I love this child more than life itself. I love her when she is happy and when she is angry. I love her when she is laughing and when she is raging. I love her when she is in pain and when she is playing.
I love every bit of her, from the top of her head to the bottom of her little toes. I cry for her every time she has to get a new insert. I hurt for her when she is raging out of control because of the trauma, because of the constant low and high blood sugars, because diabetes sucks and because we can’t make it better.
Some days, my daughter screams all day. Some days she swares worse than a drunken sailor. Some days she hits and kicks and is out of control. Other days, she is the sweetest, kindest child. She only wants mom and dad and fights change. But I love her just the way she is. On the other side, I hate Juvenile Diabetes and everything about it. It will make my daughter and I stronger, but I still hate it and live for the cure. I will never stop looking for that cure even though I love her just the way she is… see all the gifts that have come through her and her diagnosis and know that we are better people for having walked this road.
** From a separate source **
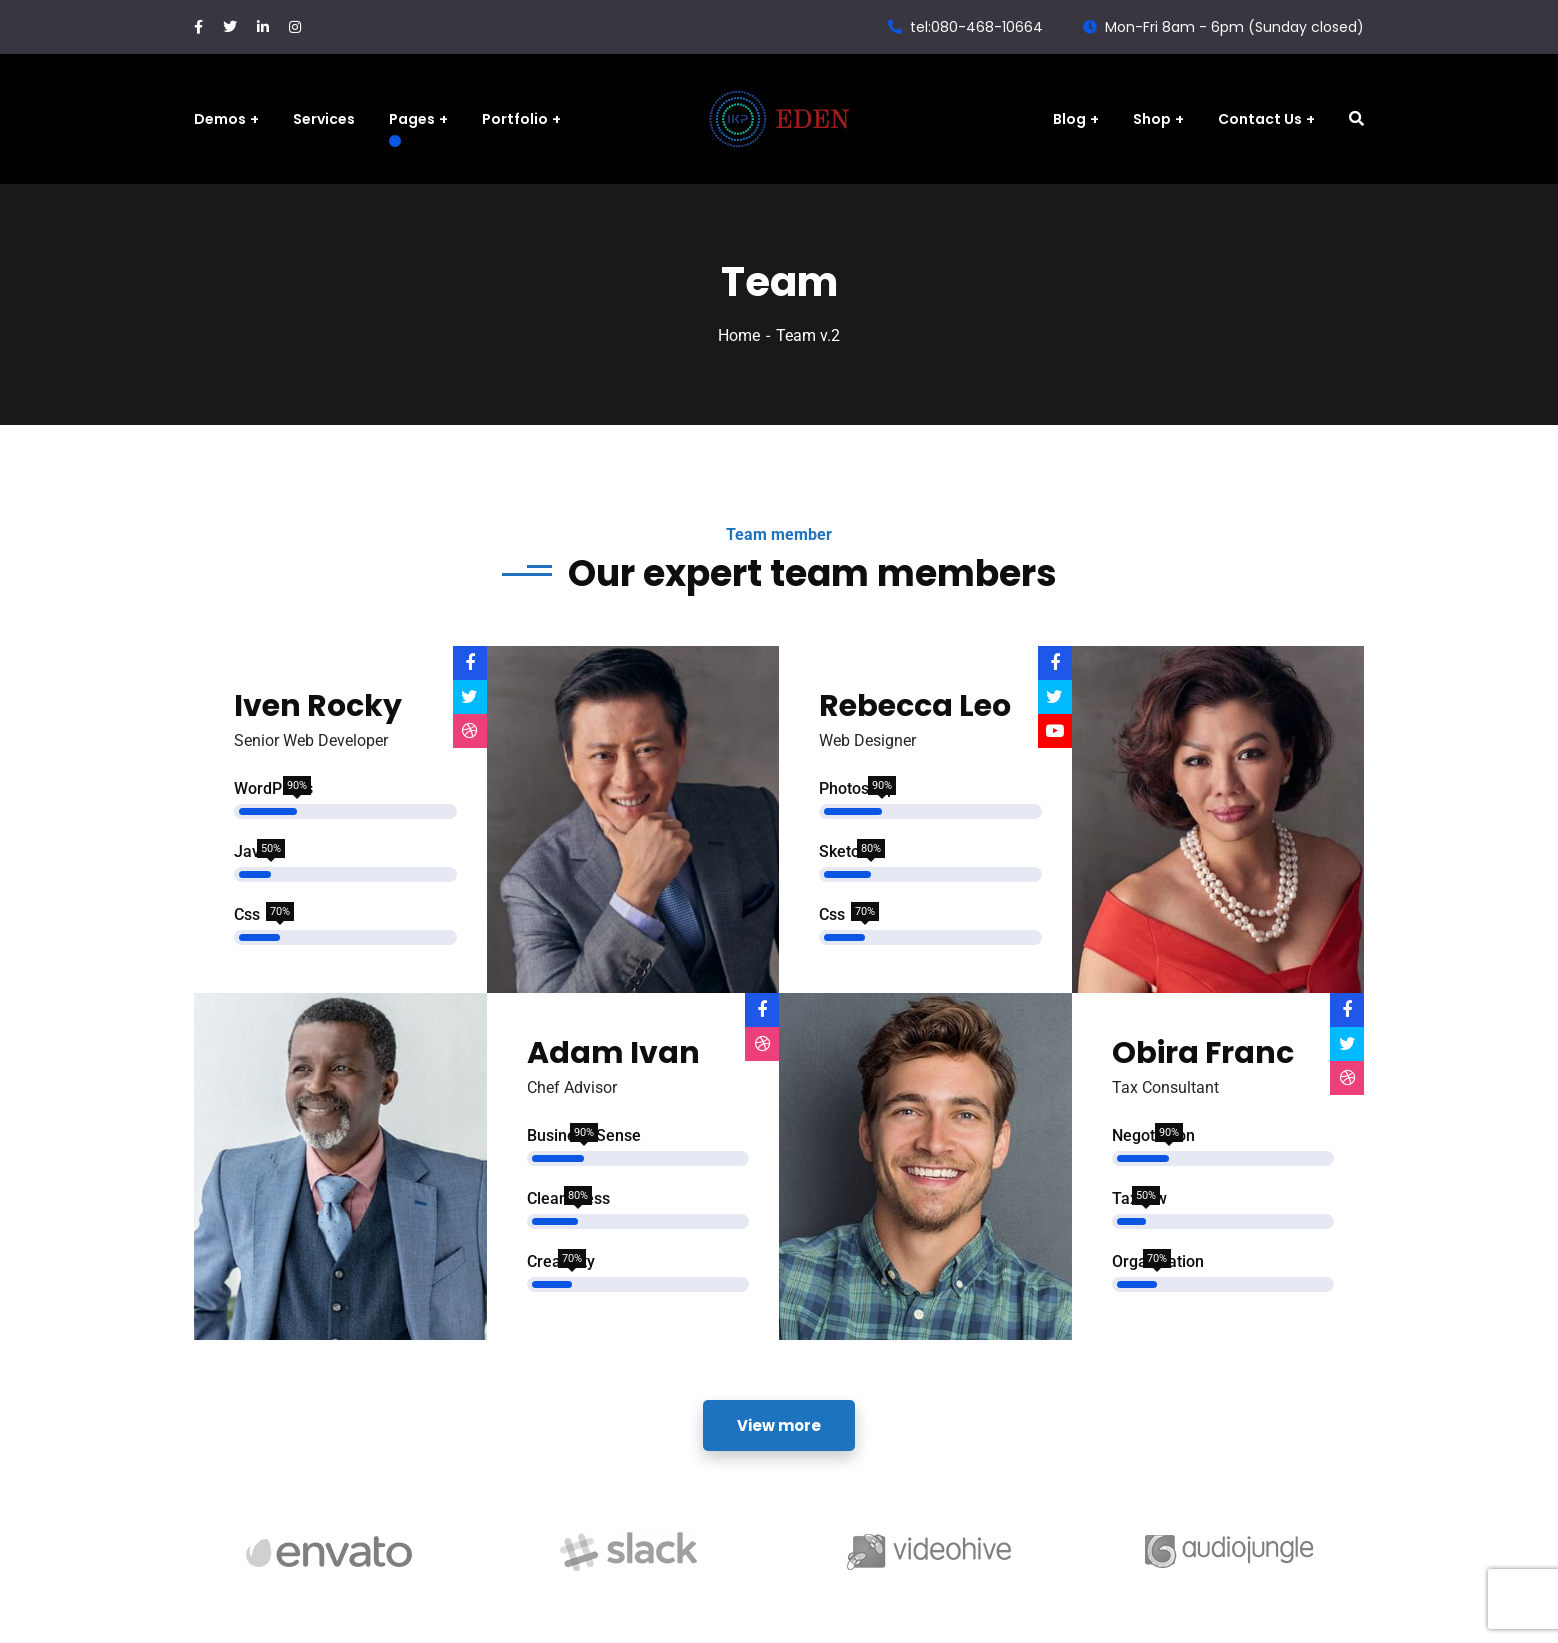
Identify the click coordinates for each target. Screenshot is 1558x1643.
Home (739, 335)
I feel the same way about Autism and my children with Autism. I love every bit of my children with Autism. And even though I know that we are better people for having walked the Autism Journey I will never stop looking for a cure, striving to help them reach their potential and helping my children get through the storms.
There is no cure for Juvenile Diabetes! There is also no cure for Autism! But I owe it to my children to never stop looking.